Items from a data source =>

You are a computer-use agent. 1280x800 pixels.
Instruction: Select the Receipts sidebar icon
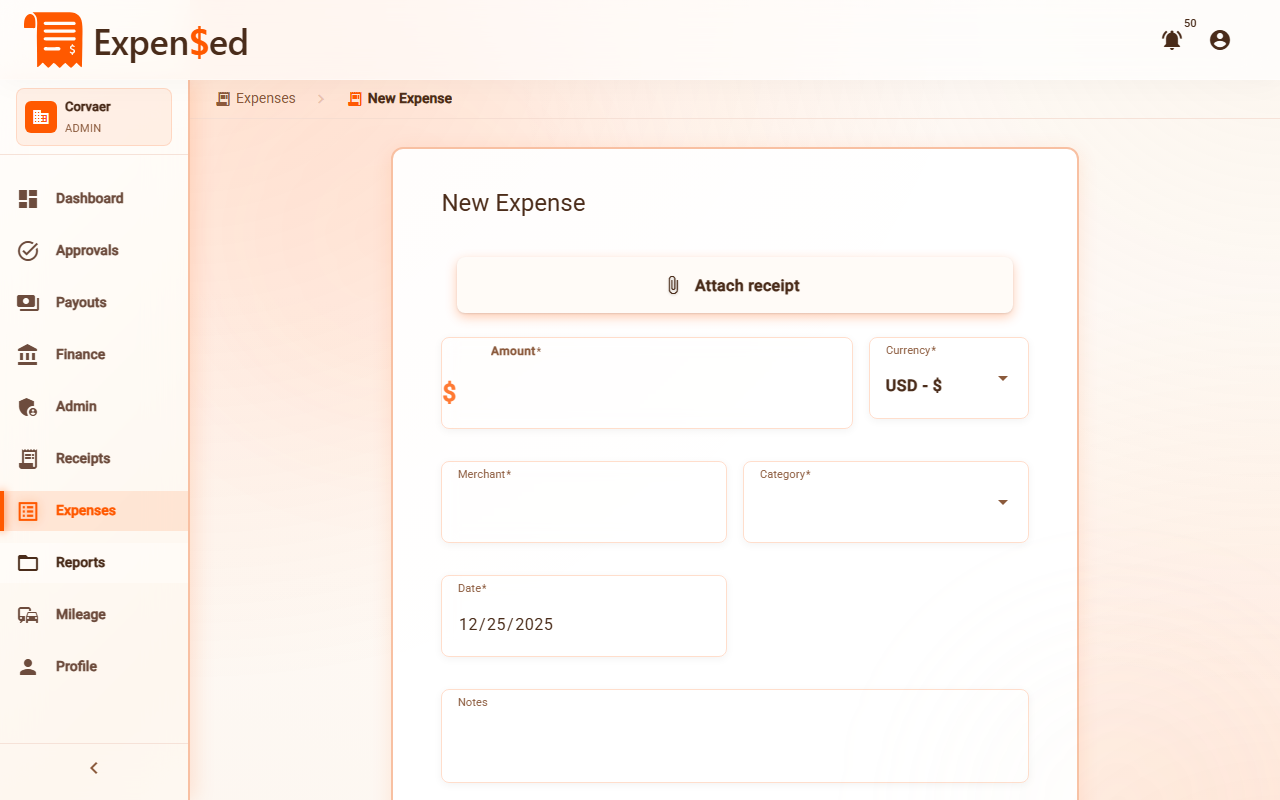(x=28, y=458)
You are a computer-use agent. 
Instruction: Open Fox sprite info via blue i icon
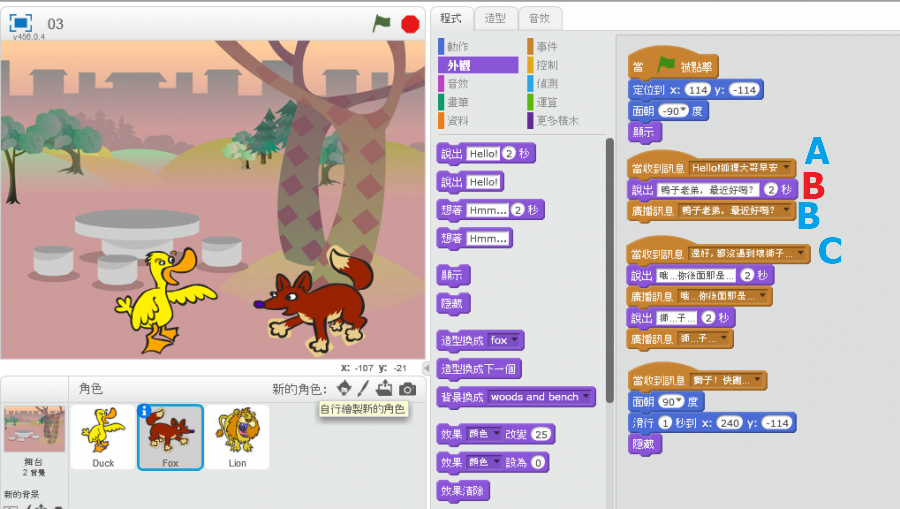(144, 411)
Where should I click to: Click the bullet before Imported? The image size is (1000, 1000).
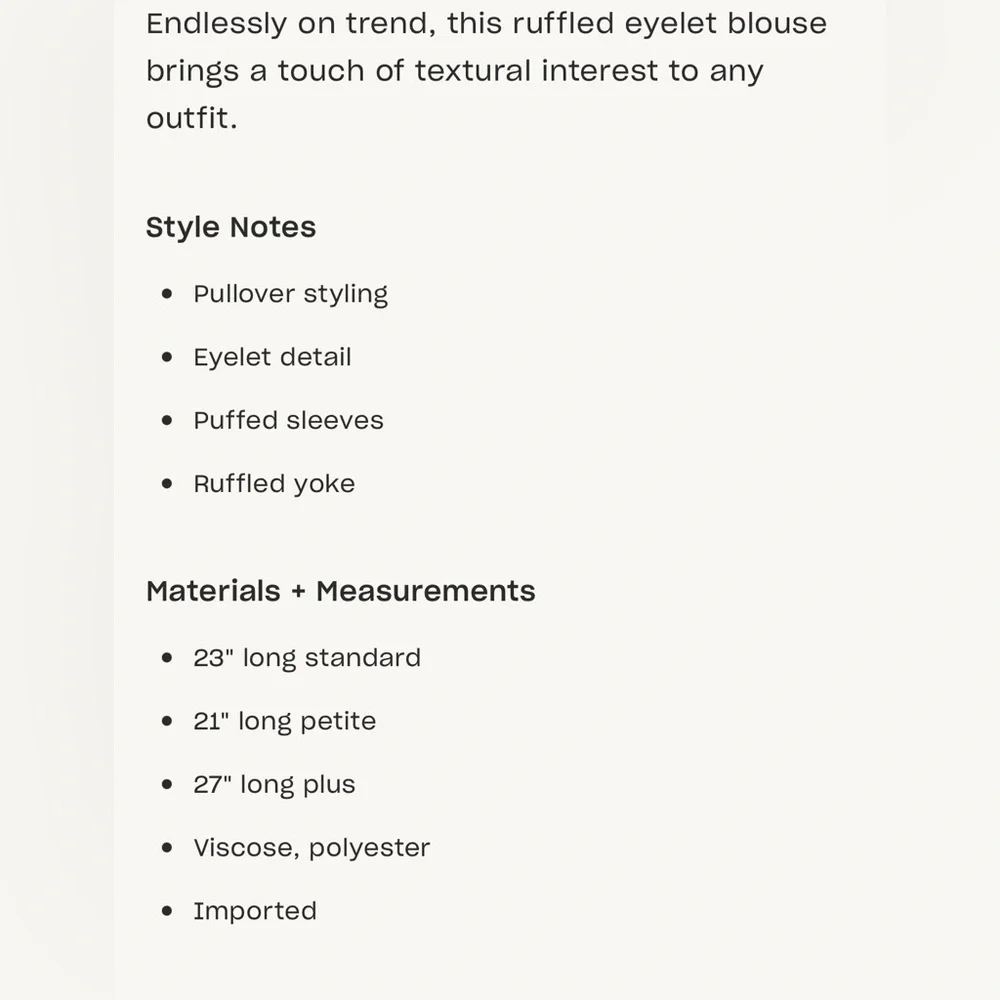click(167, 911)
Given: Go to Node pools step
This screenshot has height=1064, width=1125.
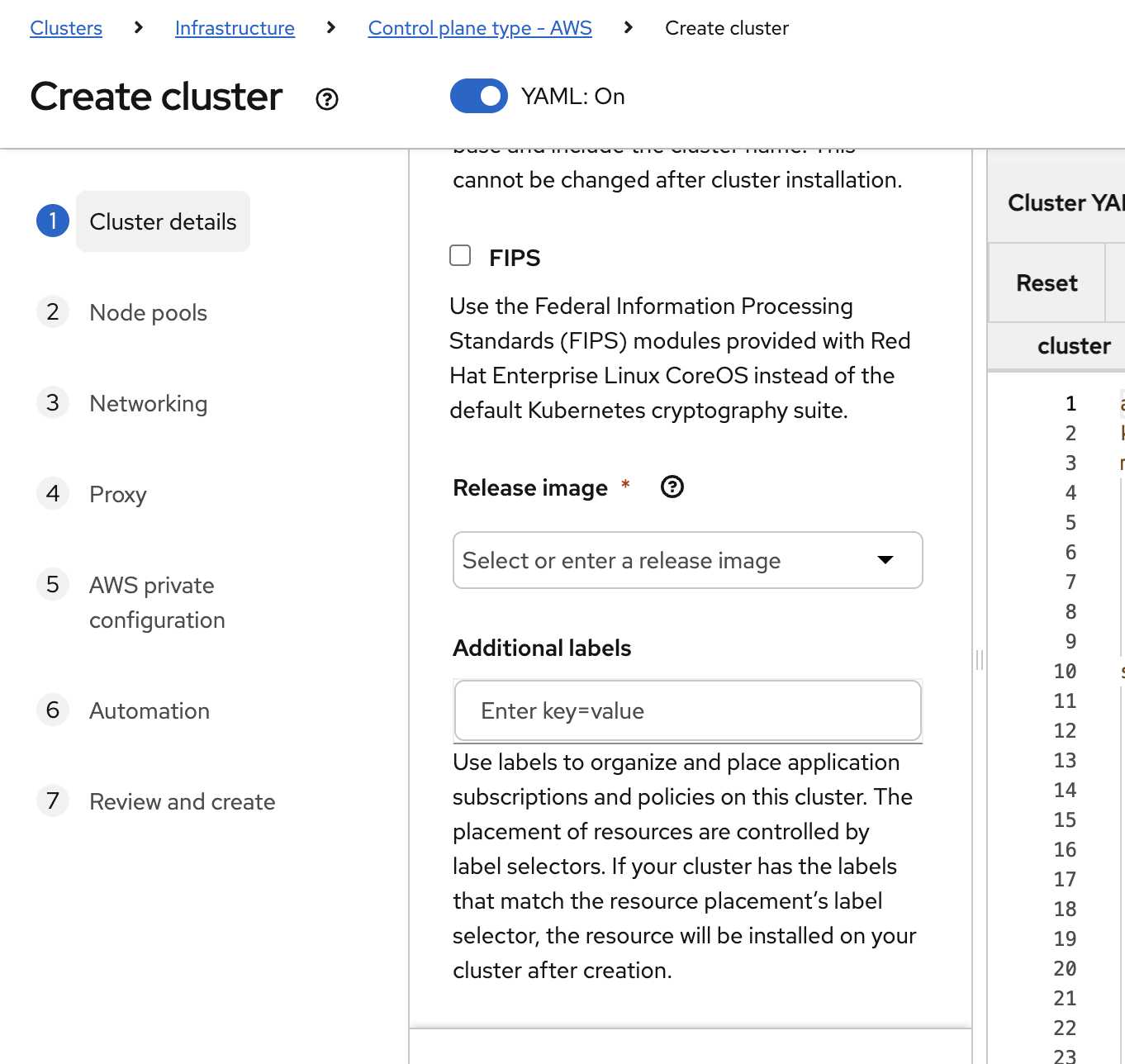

Task brief => Every record is to be reproduced exactly, with no pictures included.

Output =>
You are a computer-use agent. 1280x800 pixels.
Instruction: Select the Receipts sidebar icon
(x=28, y=458)
You are a computer-use agent. 
Instruction: Open Fox sprite info via blue i icon
(144, 411)
Where should I click to: Click the bullet before Imported? The image size is (1000, 1000).
click(167, 911)
Given: Go to Node pools step
This screenshot has height=1064, width=1125.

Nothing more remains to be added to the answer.